First one is a simple interaction of grayscale lines with 50% transparency:

The second is the simple interaction between blue and yellow lines, also with 50% transparency:

More should be coming soon!

DTMF Made Visible

Another bit of noodling I did over the past few days, I’m playing with the frequency mapping of the DTMF (or TouchTone™) sounds used in telephony. These tones are becoming less and less prevalent as mobile phones replace land lines, so this is something of a latter-day portrait of a mature technology. The colors are okay, but I’ll probably play with them some more. Pictured here are the ringback tone, dial tone, and busy signal. I’ll do the numberpad presently.

Printing the Edition for Rethink Ink

The 25th anniversary of Mixit Print Studio is coming up, and we’re having a show at the Boston Public Library in April. As part of the show, we’re putting together a print portfolio from a group of printmakers that spans the whole of Mixit’s history. I printed my edition for this portfolio today:

Longo Zenith

I remembered these last night, and decided I would post them as a gallery. These are pictures of people staring down at my camera from above, which splays their hair out in interesting and flowing shapes. I used Illustrator to vectorize the silhouettes so they would become crisp and I could isolate and interpret the interplay of individual strands of hair. I rotated them so they emerge from the top of the frame rather than the bottom so that it is harder to read them as human heads, which helps focus your attention on the shapes and forms. The white sun-circle on the gray background provides a very simple spatial cue and locates the “zenith” of the title.

The name of the series is an homage to Robert Longo’s Men in the Cities images. My process is markedly different, but both series are stylizing the human form into a graphic shape using photography and unusual poses.

Another Set of Wild QR Codes

I went on the T yesterday, and for some reason discovered a bonanza of QR codes. Marketing people are loving QR codes to death, which I find highly amusing. They’re not terribly easy to deal with in the wild, as I’ve discovered, and sometimes it takes two or three takes to get them captured. However, I got 29 more, although one of them was rendered unusable by overzealous design interference, and two others encoded the same web address, in different form. This was an interesting discovery–there’s alternate paths to the same place in the QR data space.
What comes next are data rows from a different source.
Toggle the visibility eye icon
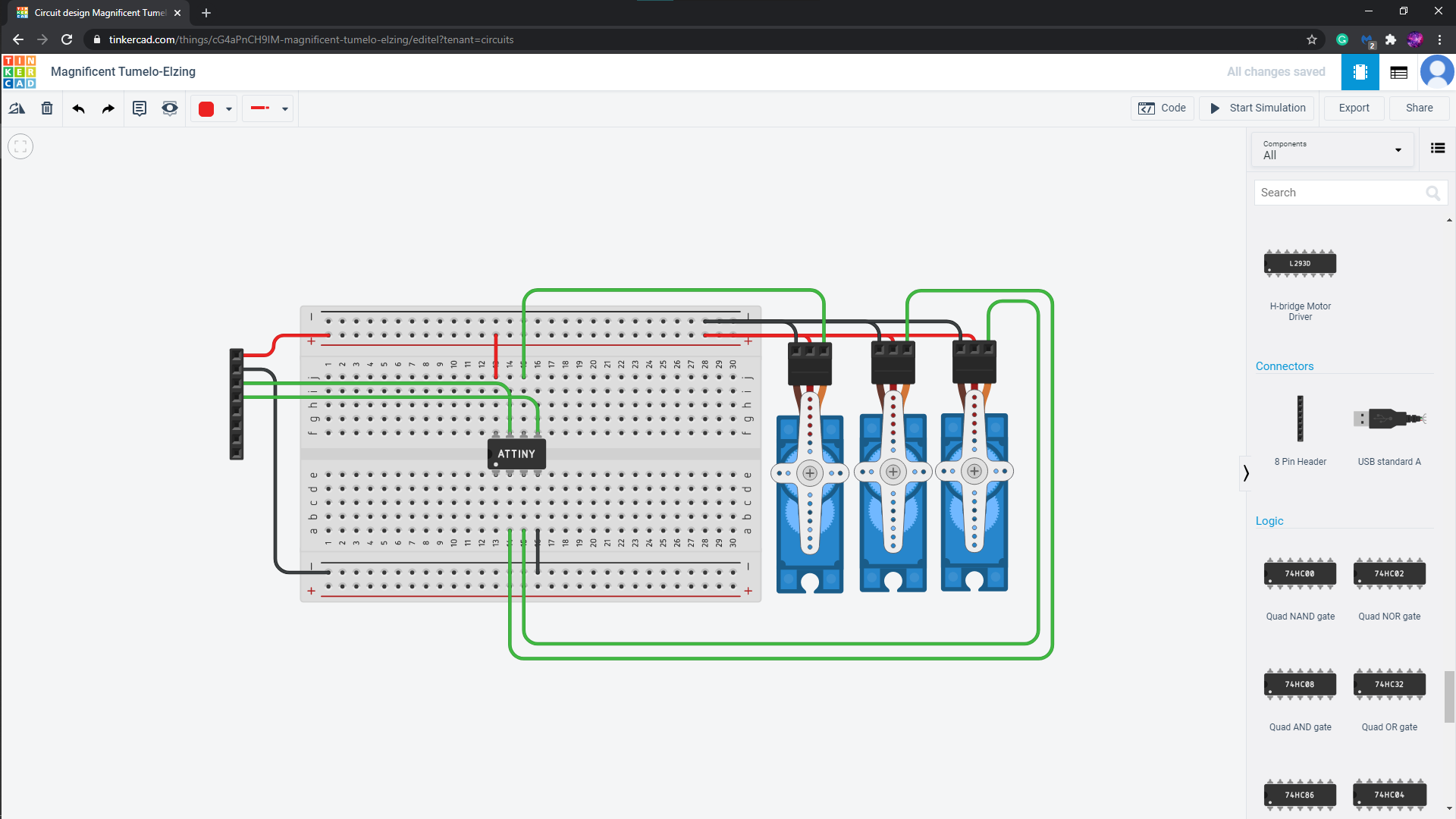The width and height of the screenshot is (1456, 819). tap(168, 108)
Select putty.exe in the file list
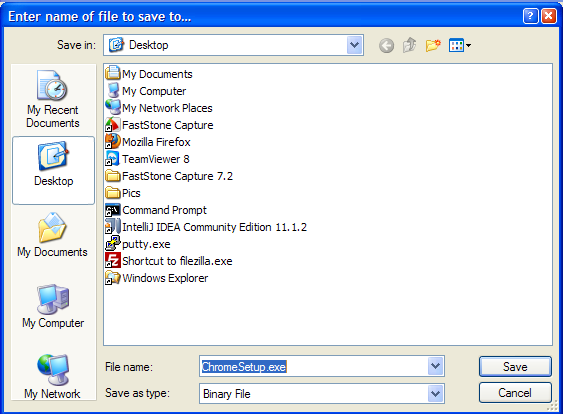Viewport: 563px width, 414px height. click(x=138, y=244)
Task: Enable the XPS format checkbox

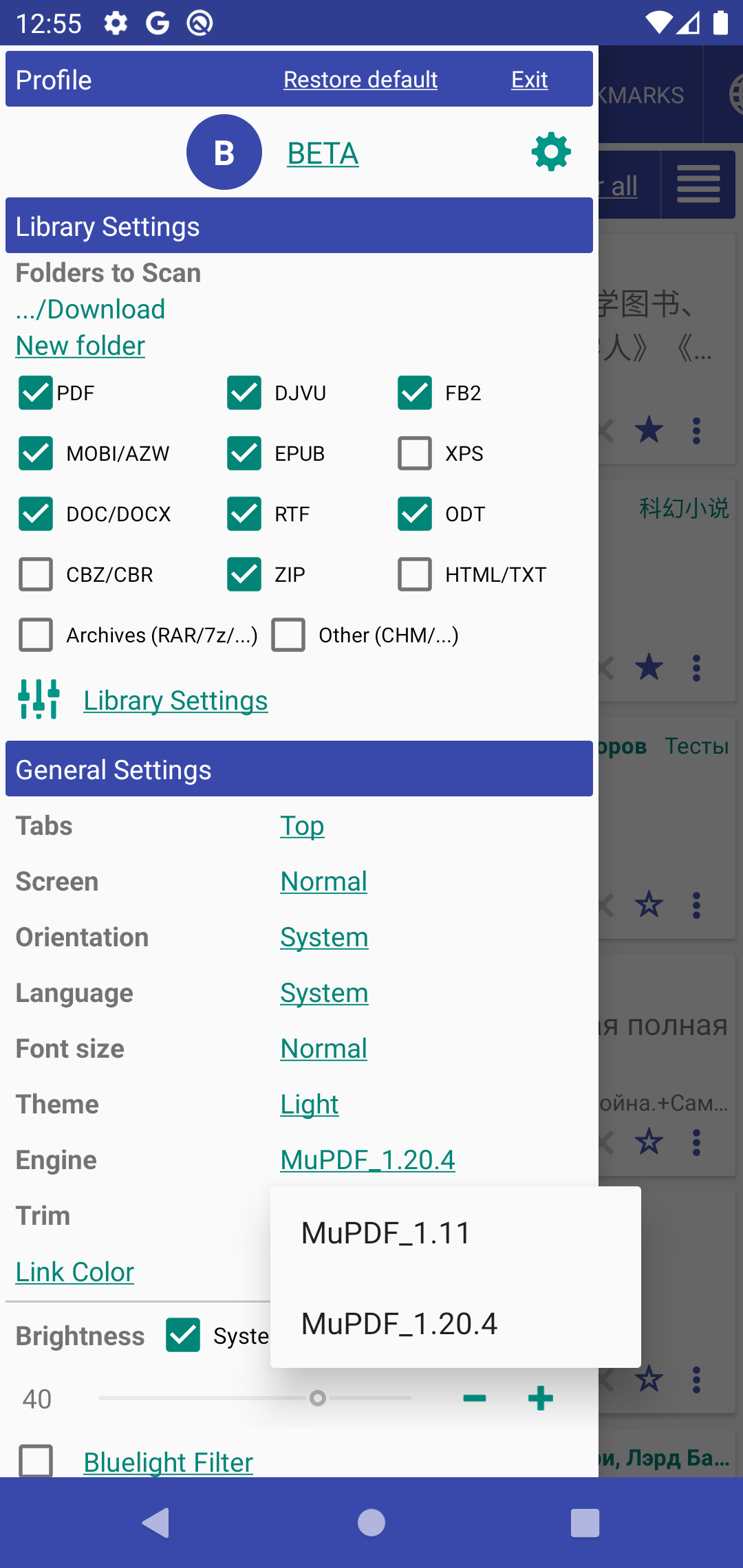Action: pyautogui.click(x=415, y=453)
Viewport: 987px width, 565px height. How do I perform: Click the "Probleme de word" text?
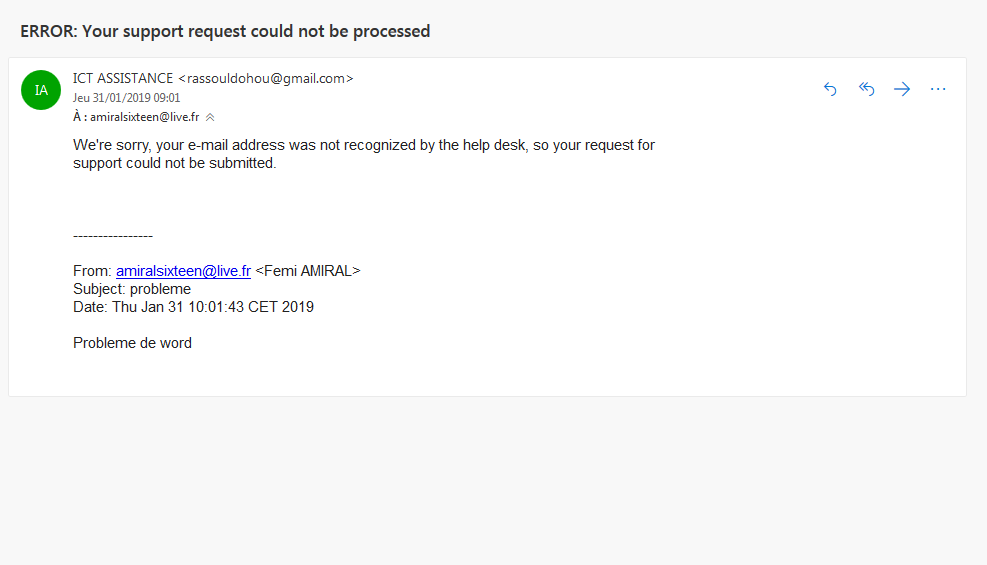coord(132,343)
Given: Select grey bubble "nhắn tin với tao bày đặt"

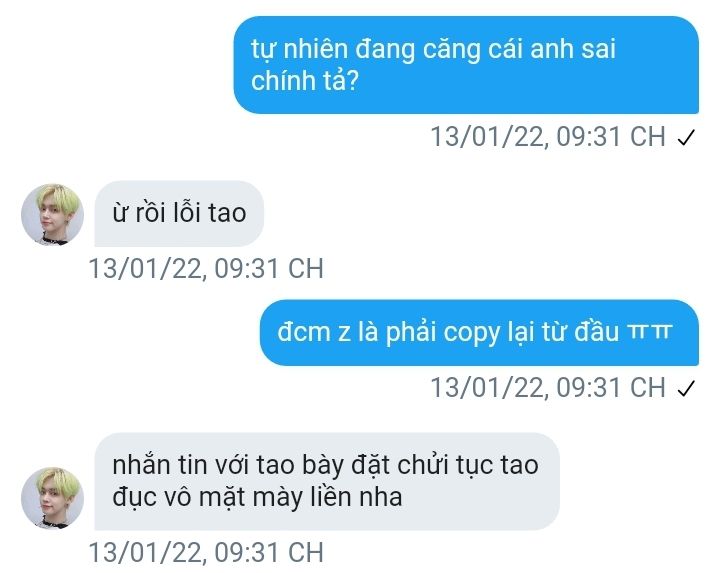Looking at the screenshot, I should (327, 481).
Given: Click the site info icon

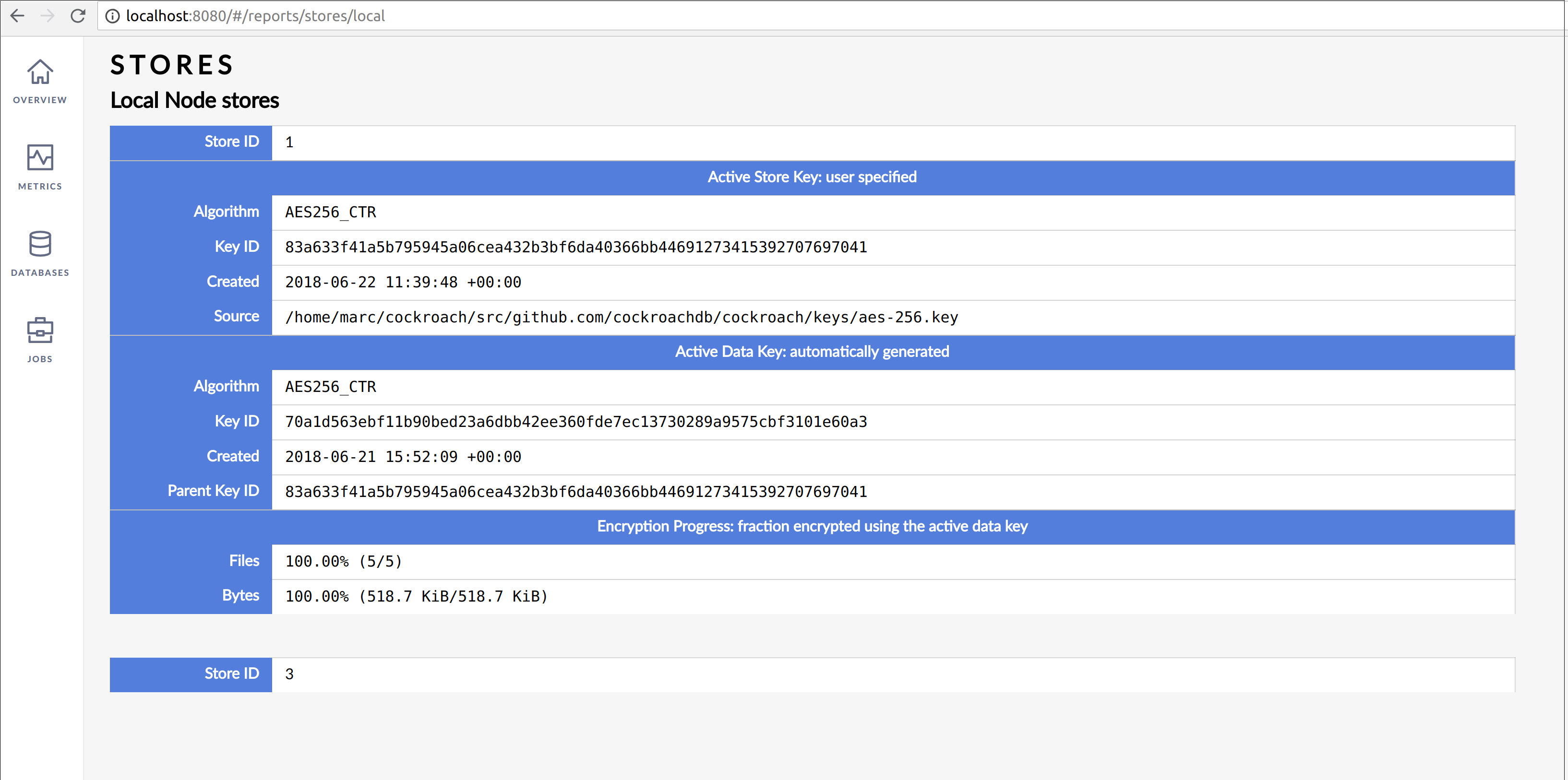Looking at the screenshot, I should tap(113, 16).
An even more interesting discovery came when I decoded the QRs I found and then re-generated them to get clean images. The barcodes I generated were not the same as the barcodes I photographed. Ooooh! Aaaaah!

So, the generated composite is not exactly a direct representation of the photographed composite. There are differences in the codes, which make for subtle changes in the composite. Here are the results from the last batch. First, the photographed codes:

Then the generated codes:

Finally, the black and white version of the generated codes:

And since I now have over 60 codes captured, I need to generate composites of all 60:

Just for funsies, here’s the QR that some boutique on Newberry Street though would be totally chic if the pixels were sexed up a bit and a bunch of random artwork was included in the barcode:

Nothing I have can decipher this monstrosity.